If you’re like most federal employees, you have a retirement plan called a Thrift Savings Plan (TSP). Just as private employer retirement plans have to be divided in a divorce, so do TSPs. However, they have their own unique type of court order. It’s called a retirement benefits court order (RBCO).
An RBCO is similar to a qualified domestic relations order (QDRO), which is used for private-sector retirement plans. However, the QDRO must comply with Title V of the U.S. Code, which governs federal retirement plans. Private employer retirement plans are governed by the Employee Retirement Income Security Act of 1974 (ERISA).
You may be able to use a QDRO to divide both of your retirement plans if one of you works for a private employer. However, your QDRO must comply with Title V or it won’t be accepted.
The four requirements of an RBCO
Basically, an RBCO has to meet four requirements to be valid:
- It must be issued by a court in a state, the District of Columbia or other U.S. jurisdiction.
- It must specifically state that it is for the “Thrift Savings Plan.”
- It can only designate payments to a current or former spouse or a dependent.
- Payments must be detailed in specific percentages or dollar amounts and designate a specific date for payment(s).
Likely, you and your spouse have each designated the other as beneficiaries on your retirement plans (whether federal or private). You should consider changing your beneficiary on the portion of your plan that you retain after the divorce. Neither your divorce decree nor any changes you make to your estate plan will automatically change those.
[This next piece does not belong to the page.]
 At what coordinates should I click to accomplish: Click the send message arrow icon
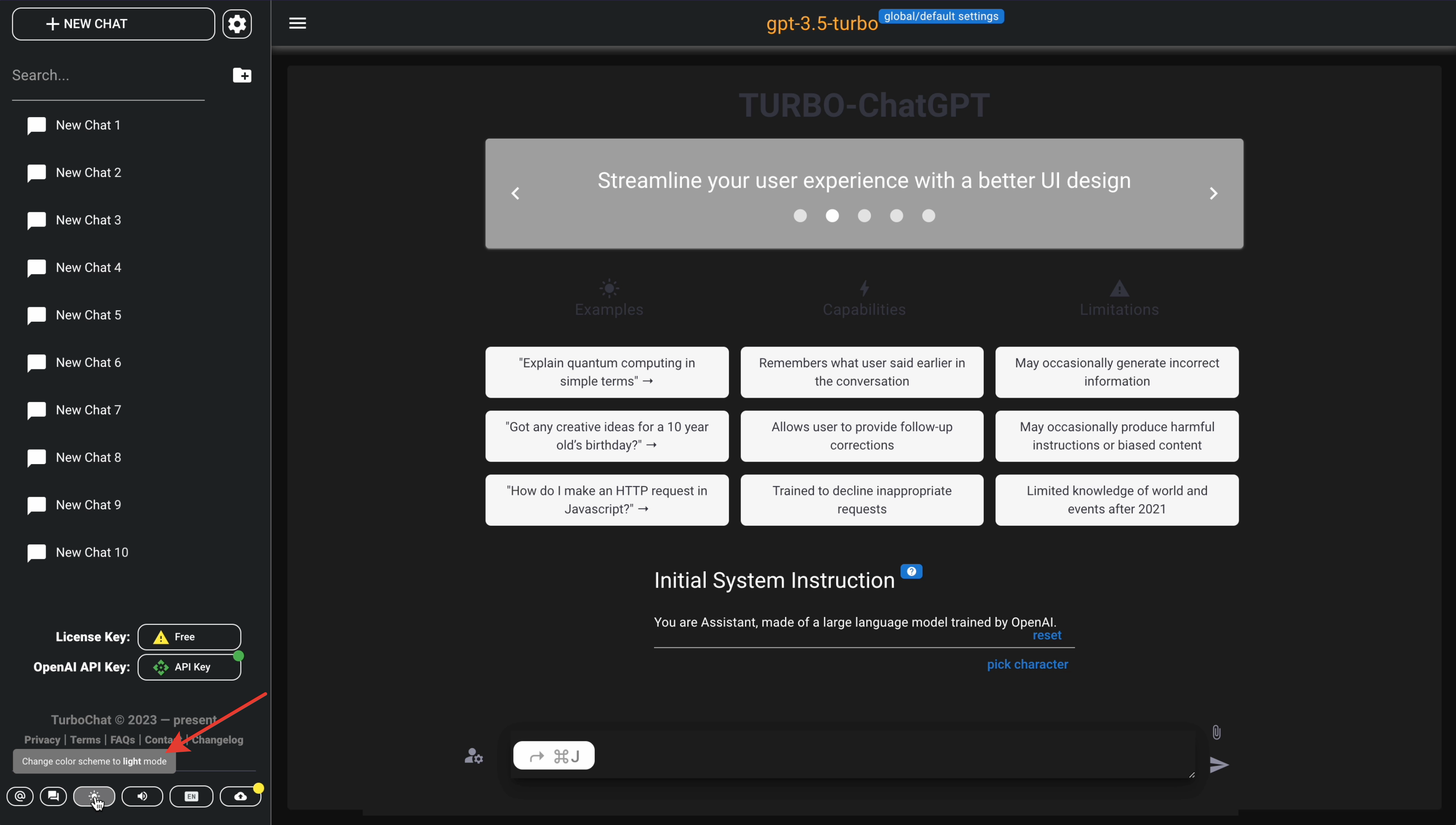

As such, it is important that the terms of the RBCO or the terms of the marital settlement agreement authorize you to do that and require the prior spouse to sign any documents that may be necessary for you to do so.
If you are a federal employee or you are married to a federal employee, you need sound legal guidance by someone who understands RBCOs (and QDROs, if one is used) to help ensure that you get a fair division of these crucial retirement assets.